Em Natal, outra trabalhadora doméstica resgatada

Em outra parte da mesma operação, uma mulher foi resgatada na capital do estado, Natal. Nascida em 1969 e analfabeta, ela estava há cinco anos trabalhando como doméstica e cuidadora para sua empregadora, uma mulher idosa e alcoólatra com problemas de saúde mental.

Permanecia 24 horas à disposição dela, inclusive à noite, dormindo num colchão na cama ao lado da patroa. Descansava apenas a cada 15 dias, trabalhava nos feriados e tirou férias apenas uma vez. Recebia cerca de R$ 500 por mês.

De acordo com a fiscalização, ela entendia que o péssimo tratamento que recebia, o que incluía gritos e xingamentos, não era correto. Mas se sentia responsável pela saúde da empregadora.

O MPT explica que, neste caso, também não houve acordo para o pagamento de salários atrasados, verbas rescisórias e a indenização por dano moral individual. A trabalhadora voltou para a sua cidade no interior e o caso também vai para a Justiça.

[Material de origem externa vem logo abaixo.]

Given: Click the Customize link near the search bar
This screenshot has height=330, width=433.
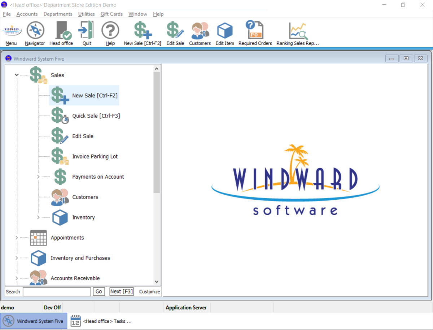Looking at the screenshot, I should coord(149,291).
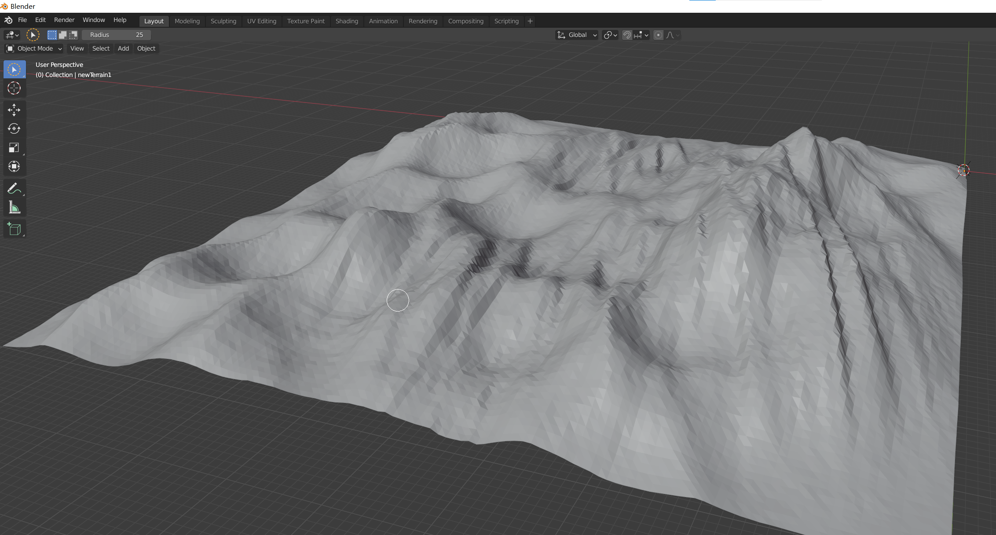Select the Move tool in the toolbar
Image resolution: width=996 pixels, height=535 pixels.
pyautogui.click(x=15, y=110)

Em ambos os casos, o Ministério Público Federal deve receber os relatórios para a abertura de ação criminal dos envolvidos.

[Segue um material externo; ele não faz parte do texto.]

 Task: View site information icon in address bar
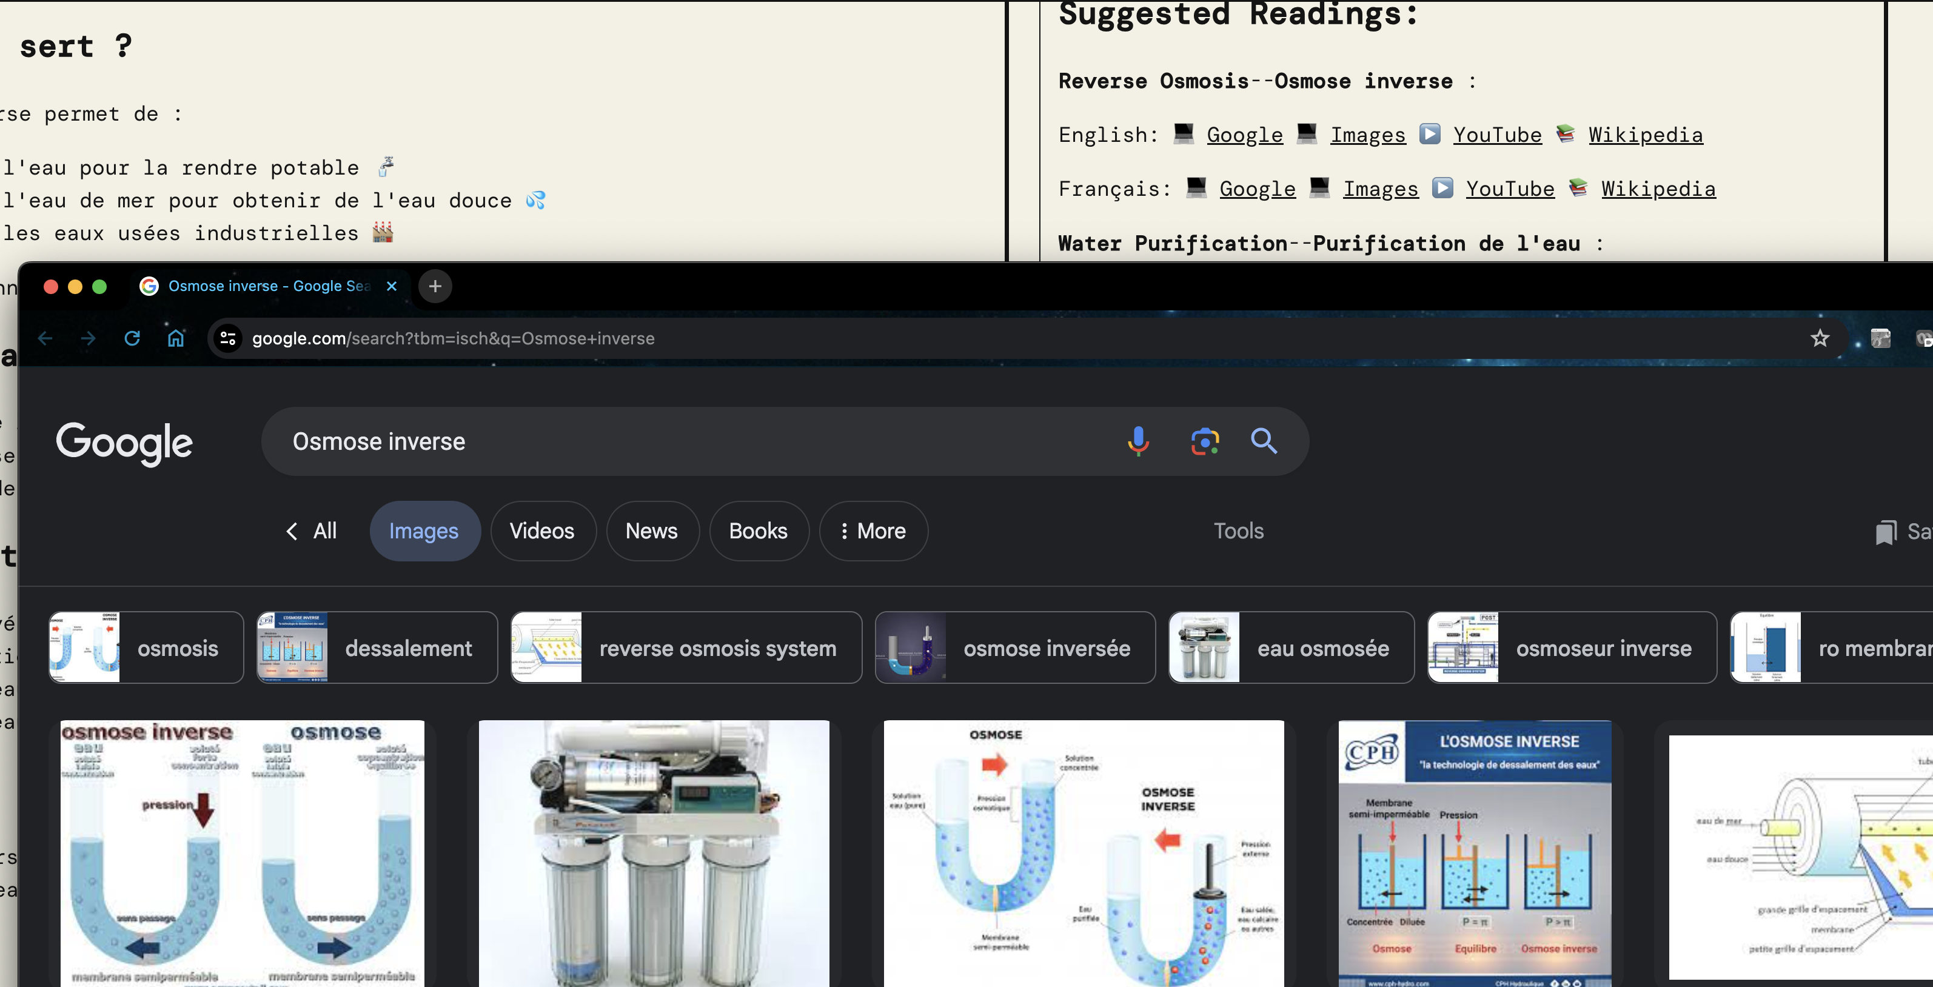coord(228,339)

Em 2021, 27 pessoas foram resgatadas do trabalho escravo doméstico no Brasil

O Brasil encontrou 1.937 pessoas em situação de escravidão contemporânea em 2021, maior número desde os 2.808 trabalhadores de 2013, segundo o Ministério do Trabalho e Previdência. O serviço doméstico envolveu 27 vítimas – em 2020, haviam sido apenas três.

“Em razão da grande repercussão do resgate da trabalhadora doméstica Madalena Gordiano no final de 2020 em Patos de Minas, o número de denúncias aumentou, o que levou a Inspeção do Trabalho a realizar 49 ações fiscais com o objetivo de verificar possível situação de escravidão contemporânea em ambientes domésticos rurais e urbanos”, afirmou o auditor fiscal Maurício Krepsky, chefe da Divisão de Fiscalização para Erradicação do Trabalho Escravo (Detrae) das Secretaria de Inspeção do Trabalho.

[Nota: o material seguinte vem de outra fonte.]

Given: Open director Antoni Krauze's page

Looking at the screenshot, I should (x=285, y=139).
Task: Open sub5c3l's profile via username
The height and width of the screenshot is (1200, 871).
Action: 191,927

Desde a década de 1940, o Código Penal Brasileiro prevê a punição a esse crime. A essas formas dá-se o nome de trabalho escravo contemporâneo, escravidão contemporânea, condições análogas às de escravo.

De acordo com o artigo 149 do Código Penal, quatro elementos podem definir escravidão contemporânea por aqui: trabalho forçado (que envolve cerceamento do direito de ir e vir), servidão por dívida (um cativeiro atrelado a dívidas, muitas vezes fraudulentas), condições degradantes (trabalho que nega a dignidade humana, colocando em risco a saúde e a vida) ou jornada exaustiva (levar ao trabalhador ao completo esgotamento dado à intensidade da exploração, também colocando em risco sua saúde e vida).

Mais de 57 mil trabalhadores foram resgatados desde 1995, em fazendas de gado, soja, algodão, café, frutas, erva-mate, batatas, cebola, sisal, na derrubada de mata nativa, na produção de carvão para a siderurgia, na extração de caulim e de minérios, na construção civil, em oficinas de costura, em bordeis, entre outras atividades.